[Data shown — start]

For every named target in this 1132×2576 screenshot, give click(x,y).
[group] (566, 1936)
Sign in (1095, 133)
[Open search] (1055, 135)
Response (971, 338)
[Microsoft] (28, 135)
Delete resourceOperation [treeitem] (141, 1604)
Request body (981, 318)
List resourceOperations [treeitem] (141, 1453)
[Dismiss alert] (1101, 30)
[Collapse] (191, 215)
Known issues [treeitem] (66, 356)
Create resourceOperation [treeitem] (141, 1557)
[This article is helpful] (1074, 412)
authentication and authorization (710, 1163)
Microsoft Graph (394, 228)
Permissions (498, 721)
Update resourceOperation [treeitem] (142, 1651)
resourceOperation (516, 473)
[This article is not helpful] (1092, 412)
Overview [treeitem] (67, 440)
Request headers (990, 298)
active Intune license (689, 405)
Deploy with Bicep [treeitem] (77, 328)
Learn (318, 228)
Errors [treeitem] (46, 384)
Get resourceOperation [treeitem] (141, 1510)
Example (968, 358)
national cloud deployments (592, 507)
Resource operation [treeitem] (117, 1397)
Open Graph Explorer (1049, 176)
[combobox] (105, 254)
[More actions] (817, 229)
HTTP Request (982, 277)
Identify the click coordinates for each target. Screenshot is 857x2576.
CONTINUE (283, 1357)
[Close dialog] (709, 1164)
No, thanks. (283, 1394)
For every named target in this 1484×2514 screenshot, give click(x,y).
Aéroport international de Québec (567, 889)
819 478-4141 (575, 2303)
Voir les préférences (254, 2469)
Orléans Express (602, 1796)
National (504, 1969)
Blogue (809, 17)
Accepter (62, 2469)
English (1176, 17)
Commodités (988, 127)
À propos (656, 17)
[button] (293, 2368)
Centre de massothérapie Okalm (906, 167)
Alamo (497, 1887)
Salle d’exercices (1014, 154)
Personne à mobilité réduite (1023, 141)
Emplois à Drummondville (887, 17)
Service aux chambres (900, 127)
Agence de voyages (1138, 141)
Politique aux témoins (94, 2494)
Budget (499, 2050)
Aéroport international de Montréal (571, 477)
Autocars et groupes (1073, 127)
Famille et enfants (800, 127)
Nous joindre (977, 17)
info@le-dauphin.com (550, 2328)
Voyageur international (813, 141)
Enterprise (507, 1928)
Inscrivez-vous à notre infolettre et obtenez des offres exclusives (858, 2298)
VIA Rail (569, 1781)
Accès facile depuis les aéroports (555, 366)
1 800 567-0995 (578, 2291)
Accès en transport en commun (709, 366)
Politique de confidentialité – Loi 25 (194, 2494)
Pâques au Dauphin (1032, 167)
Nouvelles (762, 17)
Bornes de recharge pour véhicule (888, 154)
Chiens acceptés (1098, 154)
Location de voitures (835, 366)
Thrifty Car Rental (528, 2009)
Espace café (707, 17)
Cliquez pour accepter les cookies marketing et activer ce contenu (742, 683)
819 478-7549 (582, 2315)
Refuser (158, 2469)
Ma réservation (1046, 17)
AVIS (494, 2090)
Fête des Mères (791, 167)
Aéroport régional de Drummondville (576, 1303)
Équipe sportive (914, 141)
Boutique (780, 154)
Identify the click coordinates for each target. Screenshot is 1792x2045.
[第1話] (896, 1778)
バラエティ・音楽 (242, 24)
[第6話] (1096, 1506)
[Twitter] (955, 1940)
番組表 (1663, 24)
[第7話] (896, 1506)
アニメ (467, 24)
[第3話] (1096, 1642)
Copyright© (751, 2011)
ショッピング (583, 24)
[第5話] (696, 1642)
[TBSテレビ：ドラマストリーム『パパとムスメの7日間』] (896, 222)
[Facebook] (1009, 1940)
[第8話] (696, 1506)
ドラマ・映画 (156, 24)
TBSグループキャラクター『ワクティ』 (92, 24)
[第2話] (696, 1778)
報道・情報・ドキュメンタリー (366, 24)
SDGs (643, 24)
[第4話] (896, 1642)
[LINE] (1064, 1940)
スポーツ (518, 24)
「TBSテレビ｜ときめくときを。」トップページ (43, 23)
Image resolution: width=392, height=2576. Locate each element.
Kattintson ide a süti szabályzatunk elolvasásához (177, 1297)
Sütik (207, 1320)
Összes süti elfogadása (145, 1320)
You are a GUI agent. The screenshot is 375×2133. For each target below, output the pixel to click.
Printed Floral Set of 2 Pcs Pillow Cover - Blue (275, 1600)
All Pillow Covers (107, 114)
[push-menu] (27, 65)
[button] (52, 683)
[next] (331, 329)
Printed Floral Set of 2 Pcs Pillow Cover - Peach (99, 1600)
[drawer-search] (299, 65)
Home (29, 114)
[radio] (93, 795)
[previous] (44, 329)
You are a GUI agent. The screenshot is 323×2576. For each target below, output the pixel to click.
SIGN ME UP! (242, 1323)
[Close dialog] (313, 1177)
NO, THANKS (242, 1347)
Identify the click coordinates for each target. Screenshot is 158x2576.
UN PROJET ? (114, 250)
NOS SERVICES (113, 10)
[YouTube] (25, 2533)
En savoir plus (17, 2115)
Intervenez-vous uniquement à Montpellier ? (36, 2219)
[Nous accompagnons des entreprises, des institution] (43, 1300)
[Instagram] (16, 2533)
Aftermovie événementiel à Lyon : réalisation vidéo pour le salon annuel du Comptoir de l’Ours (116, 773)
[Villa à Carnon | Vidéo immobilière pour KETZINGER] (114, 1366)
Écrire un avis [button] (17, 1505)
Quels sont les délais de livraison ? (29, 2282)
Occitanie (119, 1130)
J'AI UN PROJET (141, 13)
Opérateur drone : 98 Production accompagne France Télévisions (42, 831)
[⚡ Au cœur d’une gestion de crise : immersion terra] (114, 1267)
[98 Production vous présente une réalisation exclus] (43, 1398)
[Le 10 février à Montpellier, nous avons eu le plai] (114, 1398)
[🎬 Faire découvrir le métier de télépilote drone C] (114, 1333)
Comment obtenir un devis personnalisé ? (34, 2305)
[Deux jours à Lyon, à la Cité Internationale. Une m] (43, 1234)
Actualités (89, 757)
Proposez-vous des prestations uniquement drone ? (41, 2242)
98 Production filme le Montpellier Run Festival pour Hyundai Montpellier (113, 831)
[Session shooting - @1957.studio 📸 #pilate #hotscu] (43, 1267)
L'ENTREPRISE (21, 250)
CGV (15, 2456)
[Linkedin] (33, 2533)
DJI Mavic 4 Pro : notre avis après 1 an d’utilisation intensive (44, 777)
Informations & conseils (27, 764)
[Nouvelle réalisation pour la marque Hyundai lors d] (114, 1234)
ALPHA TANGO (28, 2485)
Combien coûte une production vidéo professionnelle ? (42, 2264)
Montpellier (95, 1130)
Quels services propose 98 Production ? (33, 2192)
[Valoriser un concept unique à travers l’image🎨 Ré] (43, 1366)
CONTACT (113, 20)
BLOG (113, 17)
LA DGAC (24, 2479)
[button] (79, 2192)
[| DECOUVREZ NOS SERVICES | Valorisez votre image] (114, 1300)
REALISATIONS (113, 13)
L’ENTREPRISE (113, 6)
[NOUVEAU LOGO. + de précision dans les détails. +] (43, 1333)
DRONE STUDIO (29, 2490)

[Data shown — finish]

## How to complete this task:
Can you write out the lines above, from the first one through the one containing "Request headers (990, 298)", exactly as they appear and nothing more?

## Response box:
For every named target in this 1132×2576 screenshot, give click(x,y).
[group] (566, 1936)
Sign in (1095, 133)
[Open search] (1055, 135)
Response (971, 338)
[Microsoft] (28, 135)
Delete resourceOperation [treeitem] (141, 1604)
Request body (981, 318)
List resourceOperations [treeitem] (141, 1453)
[Dismiss alert] (1101, 30)
[Collapse] (191, 215)
Known issues [treeitem] (66, 356)
Create resourceOperation [treeitem] (141, 1557)
[This article is helpful] (1074, 412)
authentication and authorization (710, 1163)
Microsoft Graph (394, 228)
Permissions (498, 721)
Update resourceOperation [treeitem] (142, 1651)
resourceOperation (516, 473)
[This article is not helpful] (1092, 412)
Overview [treeitem] (67, 440)
Request headers (990, 298)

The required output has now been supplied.